[DOCUMENT TEXT]
The world is urbanizing at an unprecedented pace, requiring new and growing cities, especially in India, China, and parts of the developing world. Mumbai housing construction seen here.

No wonder cities have continued to grow. When we move to a city within an urban system that is twice as large, we become, on average, 15% more wealthy, more productive, more creative…and we do this using a fraction of the infrastructure. The discovery of economies of scale and the resulting fruits of innovation and wealth creation brought a fundamentally new dynamic beyond classic biology to the planet. This surprising universality is observed in urban systems in the United States, China, Japan, Europe, and Latin America and transcends history, geography, and culture. What a remarkable outcome manifested in the emergent behavior resulting from human interaction and social networking!

As in biology, these regularities have led to the beginning of a quantitative theory of cities based on the underlying dynamics and organization of social networks, integrated with the physical networks of urban infrastructure. Fundamentally, cities are facilitators of social interaction. Our collaboration has been exploring the multiple implications and extensions inspired by this conceptual framework. In addition to developing the basic theory, we are exploring, among many other topics, the questions of open-ended growth and the increasing pace of life, the diversity of businesses and employment, the consequences and benefits of the rapid migration into cities we are witnessing today, and the statistics of how cities deviate from scaling regularities and what that implies for particular cities. Our theoretical predictions have been confirmed for urban social interactions across time and space, from the fascinating study led by Luis Bettencourt and Scott Ortman on pre-Columbian Mexican settlement data, to a recent analysis of 21st century cell phone data we conducted in collaboration with colleagues at MIT. In related research led by Bettencourt, the work is being extended to a better understanding of slums, informal communities, and neighborhoods – all of which play an important role in the development of megacities.

Rapid urbanization means cities often grow faster than infrastructures. When they do, informal settlements, such as this slum in Sierra Leone, often arise. Recent SFI research seeks to understand the dynamics of rapid city growth, both to help slum dwellers articulate their needs and help decision makers better manage growth and the human development that (ideally) does goes with it.

Perhaps of even greater relevance is that the long-term sustainability of the planet is inextricably linked to the fate of our cities. We are urbanizing at an exponential rate, with more than half of the world’s population now living in urban centers. The biggest global challenges we are facing from climate change, the environment, availability of energy and resources, social unrest, and financial markets are generated in cities, but cities are also the hubs of innovation, wealth creation, and power. Put slightly differently, cities may well be the problem, but they are also the solution. This strongly suggests that there is a great urgency to develop a more quantitative, predictive, computational framework that can complement the traditional, more qualitative, narrative approaches to understanding cities – a framework that can help inform today’s and tomorrow’s practitioners and policy makers.

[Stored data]
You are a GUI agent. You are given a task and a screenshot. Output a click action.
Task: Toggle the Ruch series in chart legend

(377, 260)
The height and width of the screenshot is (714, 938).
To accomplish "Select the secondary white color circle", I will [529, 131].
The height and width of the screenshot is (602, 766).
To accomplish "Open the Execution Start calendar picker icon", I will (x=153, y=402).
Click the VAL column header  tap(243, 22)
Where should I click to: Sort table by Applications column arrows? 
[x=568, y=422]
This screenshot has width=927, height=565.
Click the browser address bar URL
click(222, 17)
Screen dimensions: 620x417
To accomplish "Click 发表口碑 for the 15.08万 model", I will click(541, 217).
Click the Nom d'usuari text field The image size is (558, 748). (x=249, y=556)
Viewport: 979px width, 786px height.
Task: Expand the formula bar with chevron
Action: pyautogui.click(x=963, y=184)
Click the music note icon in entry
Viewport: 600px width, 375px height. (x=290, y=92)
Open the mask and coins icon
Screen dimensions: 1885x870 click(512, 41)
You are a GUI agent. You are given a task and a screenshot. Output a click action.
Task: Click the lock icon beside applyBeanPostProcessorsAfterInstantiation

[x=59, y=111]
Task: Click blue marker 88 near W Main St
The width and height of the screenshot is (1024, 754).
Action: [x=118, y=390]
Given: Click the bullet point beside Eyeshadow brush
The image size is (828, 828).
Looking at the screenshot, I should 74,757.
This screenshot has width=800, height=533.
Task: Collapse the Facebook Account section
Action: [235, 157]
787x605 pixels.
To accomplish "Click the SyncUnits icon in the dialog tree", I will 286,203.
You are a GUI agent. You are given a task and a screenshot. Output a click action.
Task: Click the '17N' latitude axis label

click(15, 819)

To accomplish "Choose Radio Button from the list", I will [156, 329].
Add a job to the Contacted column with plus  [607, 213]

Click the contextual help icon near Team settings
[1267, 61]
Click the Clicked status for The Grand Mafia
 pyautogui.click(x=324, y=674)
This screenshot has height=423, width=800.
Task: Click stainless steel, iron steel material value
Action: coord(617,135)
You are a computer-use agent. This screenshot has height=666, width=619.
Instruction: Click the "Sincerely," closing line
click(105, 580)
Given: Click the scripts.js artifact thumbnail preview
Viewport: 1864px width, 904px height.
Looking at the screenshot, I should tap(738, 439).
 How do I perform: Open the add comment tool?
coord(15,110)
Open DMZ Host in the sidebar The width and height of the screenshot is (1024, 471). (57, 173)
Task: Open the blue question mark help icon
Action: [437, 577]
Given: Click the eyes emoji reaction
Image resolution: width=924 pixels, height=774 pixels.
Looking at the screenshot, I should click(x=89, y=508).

[EXERCISE 1]
Write out the text on urban growth from "The world is" to "construction seen here.".
[EXERCISE 2]
According to the text on urban growth, how much more wealthy do people become on average when they move to a city within an urban system twice as large?
Work from the text on urban growth alone.

[EXERCISE RESULT 1]
The world is urbanizing at an unprecedented pace, requiring new and growing cities, especially in India, China, and parts of the developing world. Mumbai housing construction seen here.

[EXERCISE RESULT 2]
15% more wealthy.